#### Aim of the task
Please return the records below exactly as they appear, leaving every picture out.

Saved entries:
-------

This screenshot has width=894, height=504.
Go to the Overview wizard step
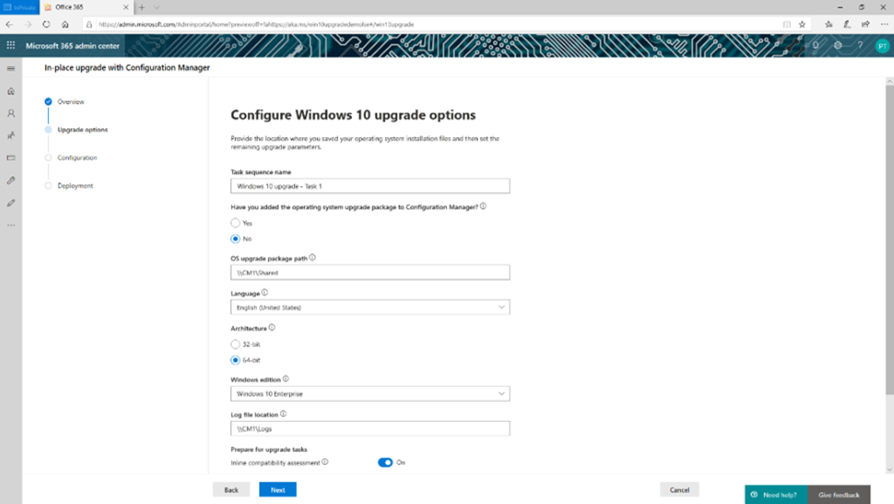point(71,101)
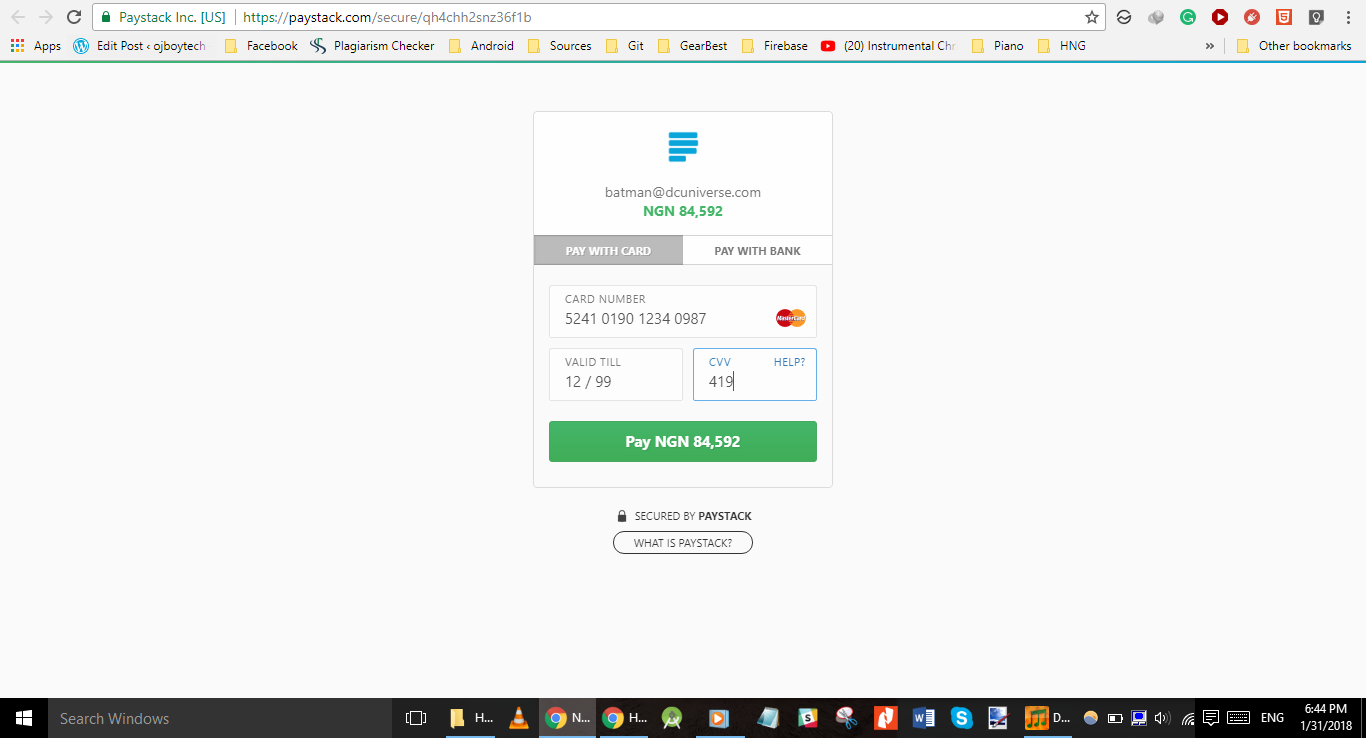Viewport: 1366px width, 738px height.
Task: Open the Grammarly extension icon
Action: point(1187,17)
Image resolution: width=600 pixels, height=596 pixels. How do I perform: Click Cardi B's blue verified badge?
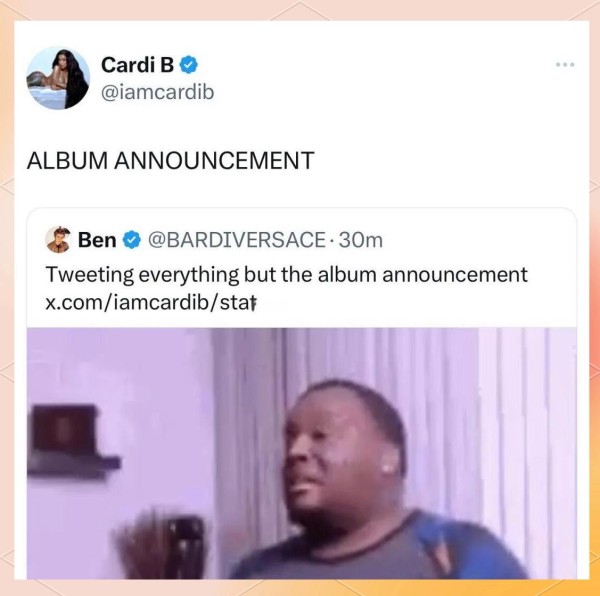(189, 65)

-------

#### Worked solution
This screenshot has width=894, height=504.
Go to the Overview wizard step
point(71,101)
Viewport: 1366px width, 738px height.
Task: Open the Grammarly extension icon
Action: point(1187,17)
Image resolution: width=600 pixels, height=596 pixels. How do I perform: Click Cardi B's blue verified badge?
(189, 65)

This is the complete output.